While digital data is practically doubling every two years (according to IDC figures), only a small percentage (1 to 5%) of the data available from a single company is actually being leveraged to better manage the business.
Fundamentally, it’s the complexity (and the cost and the time) of doing it. Fortunately, the new Big Data wave is reshaping this scenario by enhancing the technology to store, integrate, and analyze larger and heterogeneous data sets faster, cheaper, and simpler.
Breakthrough innovation and empowerment
Access to information will reduce the need to queue in the IT and other departments. Individual departments will have the power and the freedom to develop their own business intelligence platforms, self-serving the insight they need to answer their own questions, while keeping the related technology protectively hidden within the IT unit (eg: data architecture, security, etc). Thus, this “democratization” will add the needed speed, flexibility and effectiveness to better manage a business.

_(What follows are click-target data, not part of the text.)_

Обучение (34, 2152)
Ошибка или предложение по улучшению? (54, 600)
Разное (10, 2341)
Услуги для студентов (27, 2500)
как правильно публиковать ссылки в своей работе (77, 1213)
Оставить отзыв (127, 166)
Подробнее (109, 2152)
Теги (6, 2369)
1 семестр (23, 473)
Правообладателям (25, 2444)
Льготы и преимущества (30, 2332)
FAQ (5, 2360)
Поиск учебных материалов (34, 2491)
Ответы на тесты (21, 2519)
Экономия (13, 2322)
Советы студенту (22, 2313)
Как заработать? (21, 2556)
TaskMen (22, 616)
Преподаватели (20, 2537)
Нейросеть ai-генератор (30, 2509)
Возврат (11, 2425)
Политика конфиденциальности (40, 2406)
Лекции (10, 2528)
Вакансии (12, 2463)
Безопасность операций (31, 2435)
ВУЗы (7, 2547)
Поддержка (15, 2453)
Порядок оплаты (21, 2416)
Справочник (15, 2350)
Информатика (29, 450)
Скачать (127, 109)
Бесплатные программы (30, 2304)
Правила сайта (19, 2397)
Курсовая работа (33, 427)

Sounds great. And it is actually. But as with all breakthrough innovations, this requires business leaders learn how to effectively manage the new scenario before simply embracing it.
Look back to look forward
Looking at the past, a similar trend came with the first surge of the business performance cockpits. Do you remember few years ago? How many cockpits did you have? How many have you seen running within your company in the last years? What was the cumulated cost behind (if anyone was even able to monitor)? How many were similar and overlapping? How many really added value?

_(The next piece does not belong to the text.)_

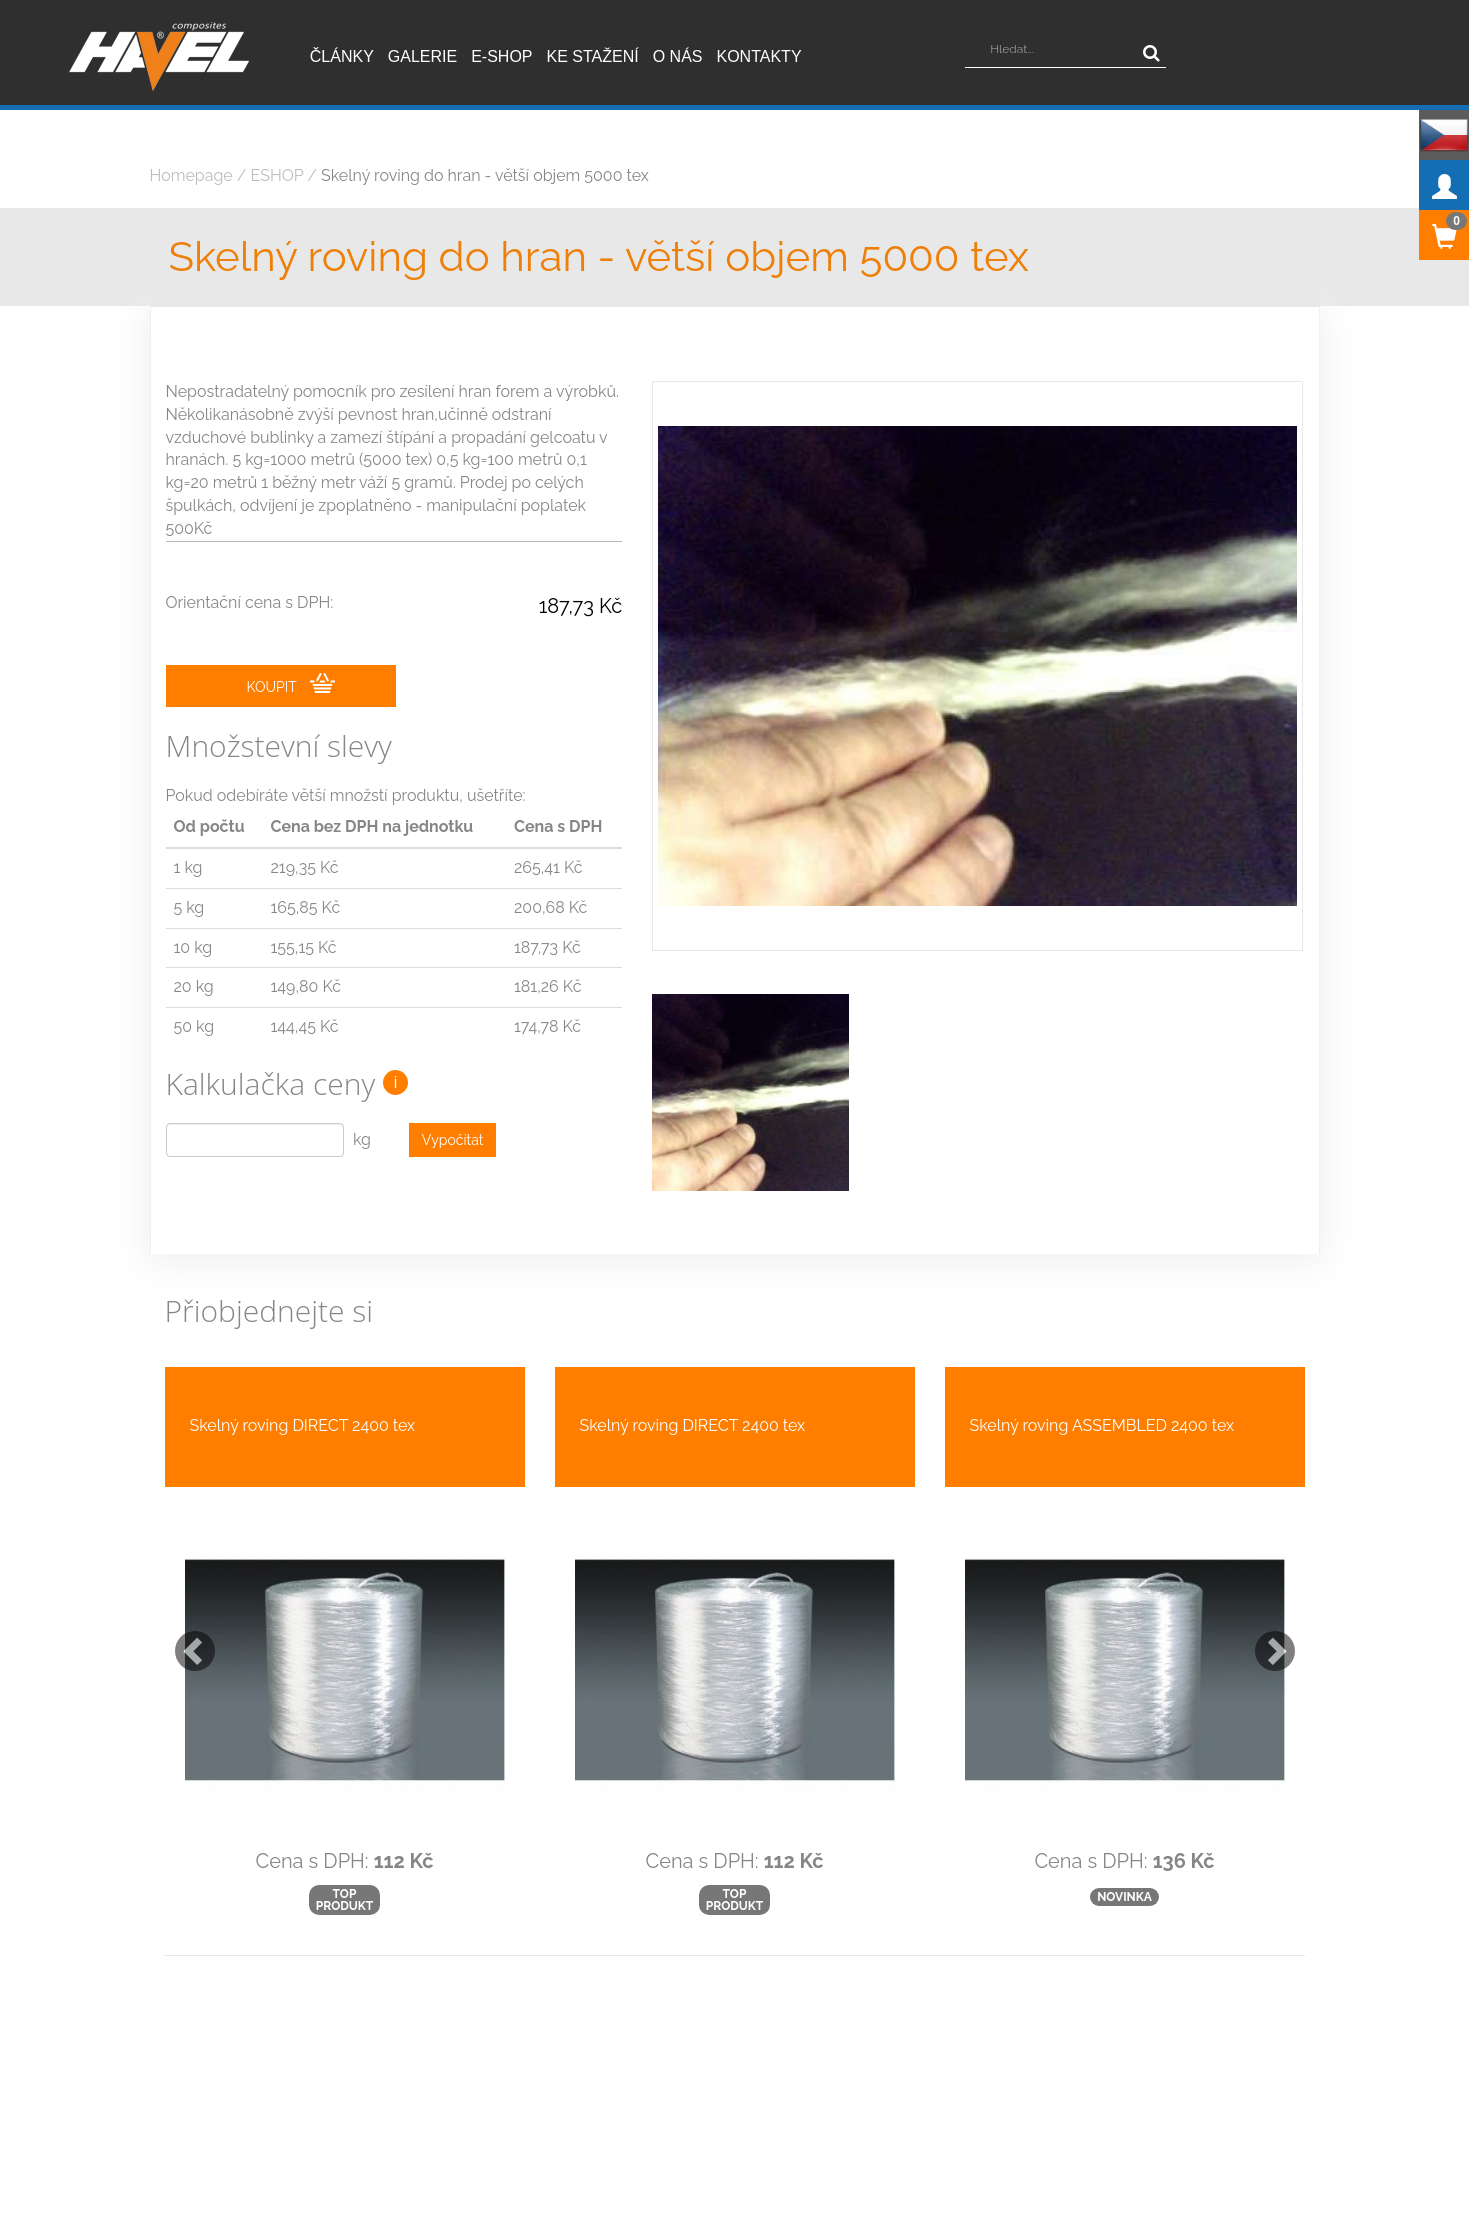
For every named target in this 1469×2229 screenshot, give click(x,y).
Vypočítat (453, 1141)
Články (342, 56)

My Three Principals of Information Management
As businesses move their centers of gravity towards the business users, the department leader must ensure wise management of its new information.

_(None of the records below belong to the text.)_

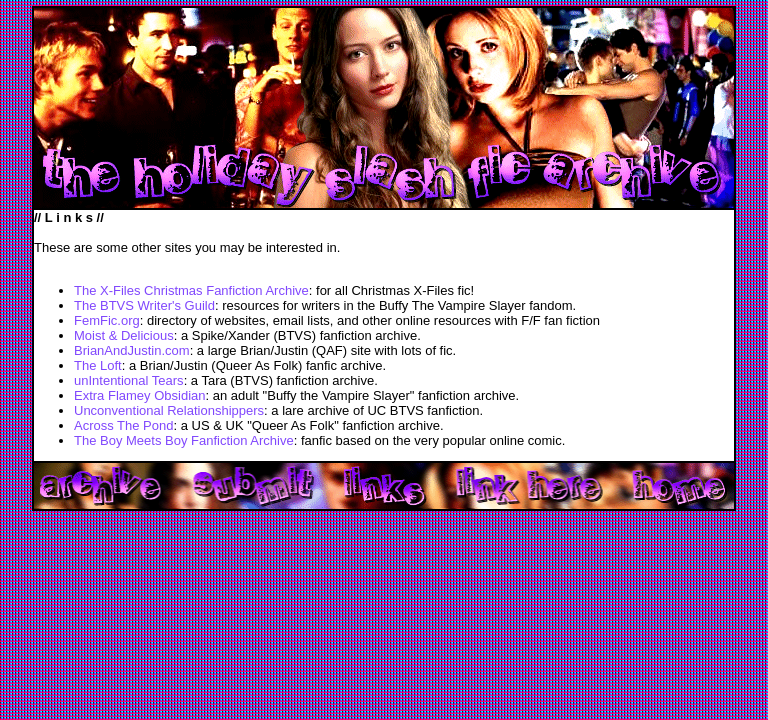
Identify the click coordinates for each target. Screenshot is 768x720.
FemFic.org (107, 320)
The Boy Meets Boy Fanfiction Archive (184, 440)
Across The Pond (123, 425)
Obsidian (179, 395)
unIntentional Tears (129, 380)
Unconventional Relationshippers (169, 410)
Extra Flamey (114, 395)
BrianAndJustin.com (132, 350)
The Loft (98, 365)
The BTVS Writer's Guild (144, 305)
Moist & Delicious (124, 335)
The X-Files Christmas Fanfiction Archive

Use my three principals to guide you:
1. Need. Avoid jumping on the trend of creating your ‘own’ business analytics from scratch. Scout other sources first. In most cases, someone else already has some at least pieces of the analytics you desire. Duplications create hidden costs and information inconsistency within the company. Don’t recreate the wheel if you don’t have to.
2. Understanding. Verify that the people in your unit have a deep business understanding of the data to be used. Raw data are often misleading if not properly cleaned and adapted to the specific context.
3. Value. Challenge the value of the analytics. Always. Even if it appears cheaper and cheaper, there is still has a cost attached.
Dramatic business data expansion is clearly upon us – providing dramatic and democratizing impacts. Yet, as Eleanor Roosevelt once said, “with freedom comes responsibility.”